En die eenzaamheid heeft te maken met de circulaire economie?
‘Jazeker. De lineaire idee is: je neemt, je gebruikt en je gooit weg. Circulair is, ten eerste: ik verkrijg. En bij het verkrijgen hoort dankbaarheid, je relateren tot anderen. Dan ben je niet eenzaam. Ten tweede: Gebruik. Ook dat is niet ik, maar wij. Ook dan verhoudt je je tot je omgeving. Het gaat om samenwerken, delen, verantwoordelijkheid. En als we dan “afval” hebben, als we iets overhouden, dan geef je dat weer aan anderen. Dat deel je óók met anderen.’
‘Circulariteit is dus een visie op het leven. Het hangt samen met hoe je denkt. Bij lineair staat de “ik” in het centrum, de individuele mens, Homo economicus, gedefinieerd zonder relaties. Maar naast dat “ik-paradigma” is er het “wij-paradigma”. Daarin staat centraal dat we bestaan bij de gratie van anderen.’
En dat wij-paradigma moeten ons eigen maken zodat we werkelijk circulaire kunnen denken…
‘Jan Rotmans heeft het zo gezegd: er moeten allerlei transities plaatsvinden maar de belangrijkste is de bewustzijnstransitie. Dat lineaire what’s in it for me moet ‘wij’ worden. Dat betekent niet dat je moet veranderen; het is er namelijk al. “Ik” en “wij” liggen op elkaar. Maar als we zaken doen dan worden we geacht binnen het ik-paradigma te denken. Ondertussen weten we heel goed dat bijvoorbeeld socialiteit en ecologie óók aan tafel zitten. Maar op zulke momenten weten we heel goed onze “ik” behoeften aan te geven. Tegelijkertijd, als we niet professioneel handelen, in onze omgang met de familie, de sportclub en ga zo maar door, zijn we wel degelijk bezig met gemeenschap.’
Hoe gaan we dat inzien?
‘Met behulp van verhalen. We zien dat we momenteel te maken hebben met een reeks van crises, dat we in een polycrisis zitten. En er zijn verhalen over hoe je dat oplost: wil je ervan af, dan moet je zo en zo denken.
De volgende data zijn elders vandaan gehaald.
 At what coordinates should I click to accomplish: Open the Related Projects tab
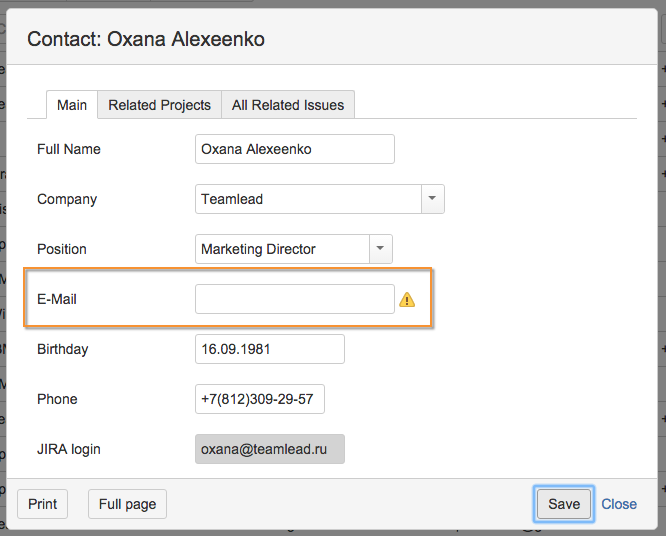[160, 105]
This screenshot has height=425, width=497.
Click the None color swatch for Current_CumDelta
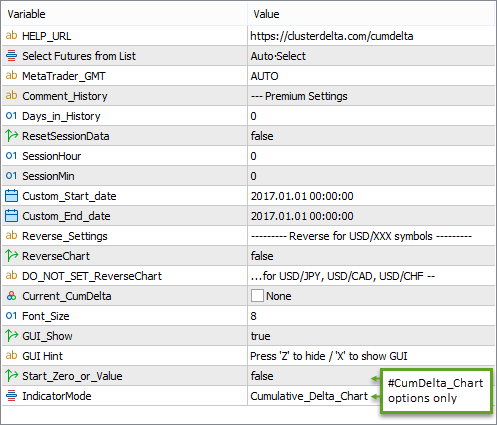tap(257, 296)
Die verhalen tonen de lacunes in ons denken. En door daarmee bezig te zijn, verandert ons handelen.’
‘Als we nieuwe verhalen over onszelf zoeken in het ik-paradigma, dan ontdekken we dat die moeilijk te vinden zijn. Dat de verhalen uit dat paradigma leiden tot afwijzing, polarisatie, confl ict. Want de verbinding is daar zoek. In het wij-paradigma gaat dat anders. Dáár moeten we kijken voor nieuwe verhalen. De circulaire transitie is onderdeel van de bewustzijnstransitie en die bewustzijnstransitie is de zoektocht naar het wij. En laat daar in de rest van de wereld nou veel ervaring mee zijn…’
Ik zie op dit moment in Europa vooral een versterking van het “ik-paradigma”.
‘Klopt. We zien de samenleving verharden. Het eigengereide “ik” heeft ook heel wat te verliezen. Maar de kunst is: het ik-paradigma verzwakken en het wij-paradigma versterken. We moeten de gemeenschap weer vinden. Herontdekken. Anders kunnen we de circulaire economie nooit bereiken. Dan is circulair niks anders dan een doekje voor het “ik” bloeden. Dan voelen we dat we hypocriet bezig zijn. We hebben nu een scheiding van: producent, leverancier, consument. Met de consument als het eindstation. Dat is het niet. Je moet je altijd verhouden met je omgeving. Ieder van ons heeft ál die rollen en dat moeten we herontdekken.’
‘Circulair nu gaat eigenlijk alleen maar over het verwerken van afvalstromen. En we willen er alleen over nadenken als we er beter van worden. Wat zie je dus in de wereld? Dat we qua circulariteit in feite hard achteruit boeren. Circulair gaat niet alleen om afval maar ook om omgang met elkaar en ecologie. Vanuit het ik-denken komen we er niet. In het Wij-denken is dat geen vraag.’
En dat wij-denken kunnen we van Afrika leren?
‘Ik heb heel lang in Afrika in een village gewoond. En wat je daar ziet is: de kinderen gaan naar school, daar staat hun individuele ontwikkeling, hun “ik”, centraal. Komen ze thuis in de village dan werkt dat niet. Daar moet je als verbonden persoon meedraaien in de gemeenschap; allerlei dingen doen met en voor de gemeenschap. Dat switchen gaat bij die kinderen heel snel. Maar je moet het leren. Als ik in een village kom, dan duurt dat even. Het is een bewustzijnsverandering.’
En nee, het is niet zo dat ze ons dat gaan leren. Bewustzijnsverandering ontstaat als je met elkaar verhalen deelt. We moeten praten met mensen waar dan ook. Laten ze hun verhalen vertellen, zodat we te weten komen hoe ze als ‘wij’ denken, wanneer ze gelukkig zijn, wanneer ze zich gewaardeerd voelen.’
Zijn de studenten daarvoor te porren?
‘Dat vind ik zo bijzonder op Windesheim. Die sfeer die ik proef. Ik kom hier net aanwaaien, ik ben nog niet veel verder dan het observeren van studenten. Maar dat was nu het bijzondere van die bijeenkomst op donderdag 15 februari. Dat hadden de studenten georganiseerd. Ik sprak een aantal studenten die bezig waren met “neokolonialisme”. Ik vertelde ze dat dat woord in mijn visie een koloniale kijk is op kolonialisme – alsof het “oude” kolonialisme voorbij is. Maar dat is in feite nooit gestopt. Ik nodigde ze uit opnieuw naar het probleem te kijken. En zij vroegen of ik een lezing wilde geven. Zij hebben míj gevraagd.’
‘Ik hoop dat ik bij kan dragen aan het trainen van de studenten in het denken volgens het wij-paradigma. En ik heb grote hoop dat er meer gaat gebeuren, dat deze kijk op circulariteit voor iedereen op Windesheim op de agenda komt. Daar kijk ik naar uit. Het is een groot voorrecht dat ik hieraan mee mag doen.’